Global economic growth picked up in the second half of 2013, fueled by improvement in advanced economies, said a report Wednesday from IMF staff prepared for a Group of 20 meeting in Sydney, Australia, this weekend. However, in many emerging markets, domestic demand has been weaker than expected, in part due to tighter financial conditions, the IMF said.
“A new bout of financial volatility has affected emerging-market economies as markets reassess their fundamentals,” the IMF said. “While the pressures were relatively broad-based, emerging economies with relatively high inflation and high current-account deficits saw the largest asset price declines initially.
“Markets are showing signs of stabilizing recently, although they are still fragile, on the back of actions by key emerging economies to shore up confidence and strengthen their policy commitments. This episode, however, underscores vulnerabilities and the challenging environment for many emerging economies.”

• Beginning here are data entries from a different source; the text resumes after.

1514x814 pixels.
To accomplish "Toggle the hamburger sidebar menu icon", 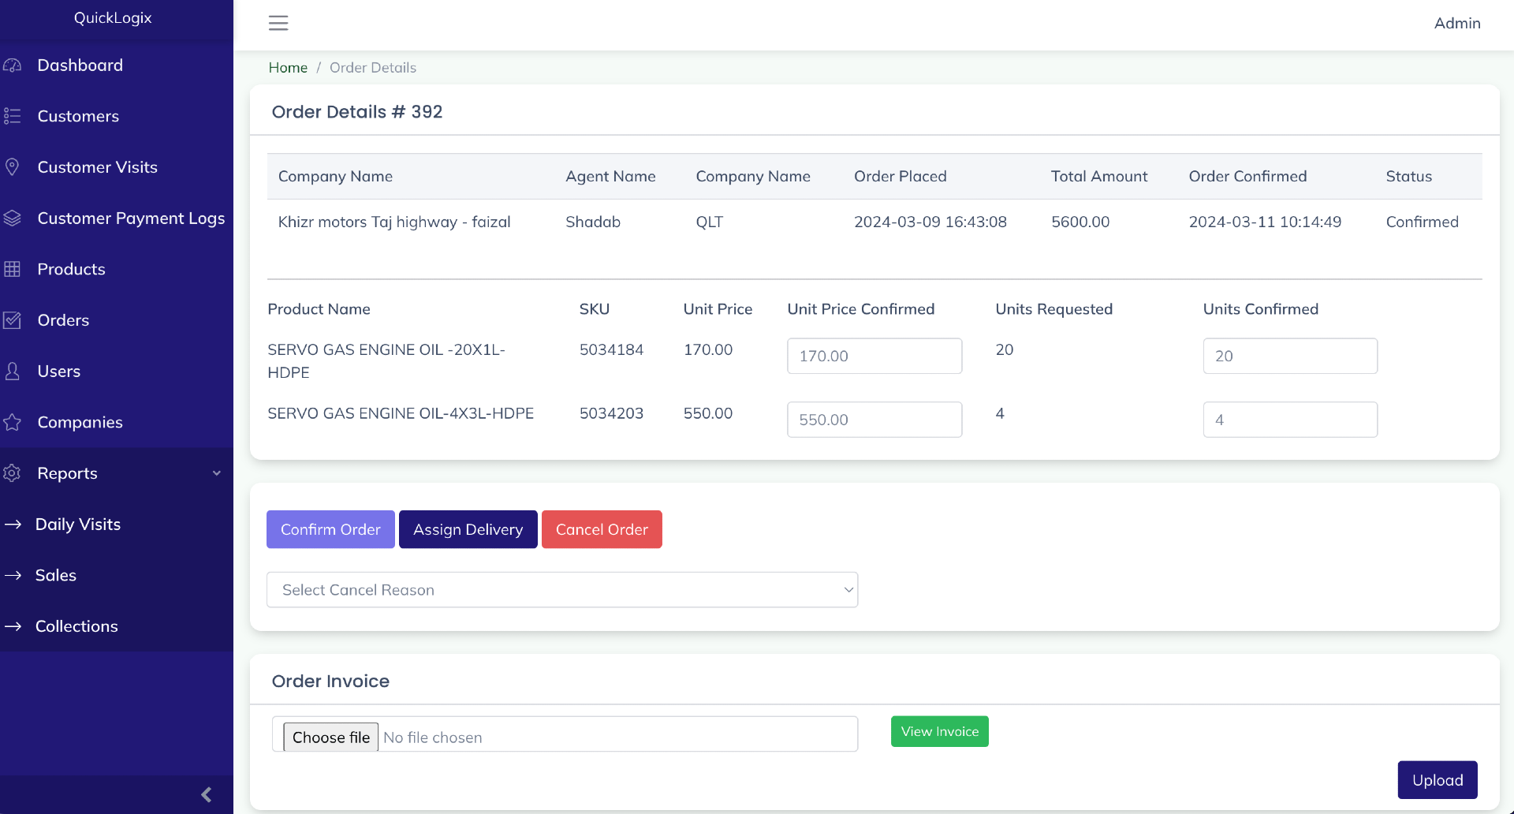I will [x=278, y=23].
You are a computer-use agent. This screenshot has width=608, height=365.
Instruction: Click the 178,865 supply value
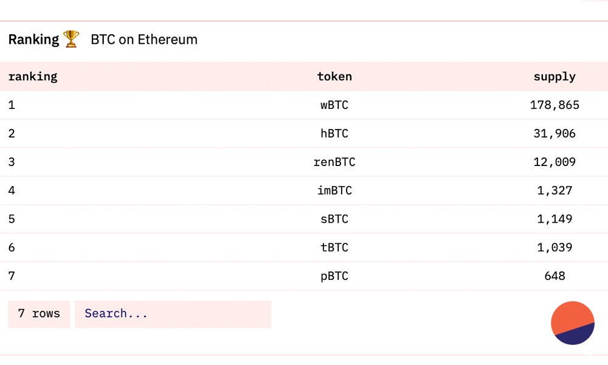(554, 105)
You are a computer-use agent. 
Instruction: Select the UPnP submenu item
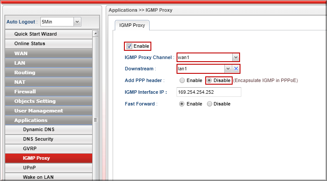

The IMF said its outlook remains roughly as projected in January. Global growth is forecast to increase to about 3.75% in 2014 from 3% last year, then improve further to 4% in 2015.
“However, the recovery is still weak and significant downside risks remain,” the IMF said. “Capital outflows, higher interest rates, and sharp currency depreciation in emerging economies remain a key concern and a persistent tightening of financial conditions could undercut investment and growth in some countries given corporate vulnerabilities. A new risk stems from very low inflation in the euro area, where long-term inflation expectations might drift down, raising deflation risks in the event of a serious adverse shock to activity.”
The IMF called for “cooperation” to promote financial stability, in particular urging advanced economies to avoid “premature withdrawal” of accommodative monetary policy. The IMF also urged for “credible” macroeconomic policies in emerging-market economies, including tighter monetary policy to combat inflation where necessary, as well as certain structural changes, including fiscal policy credibility.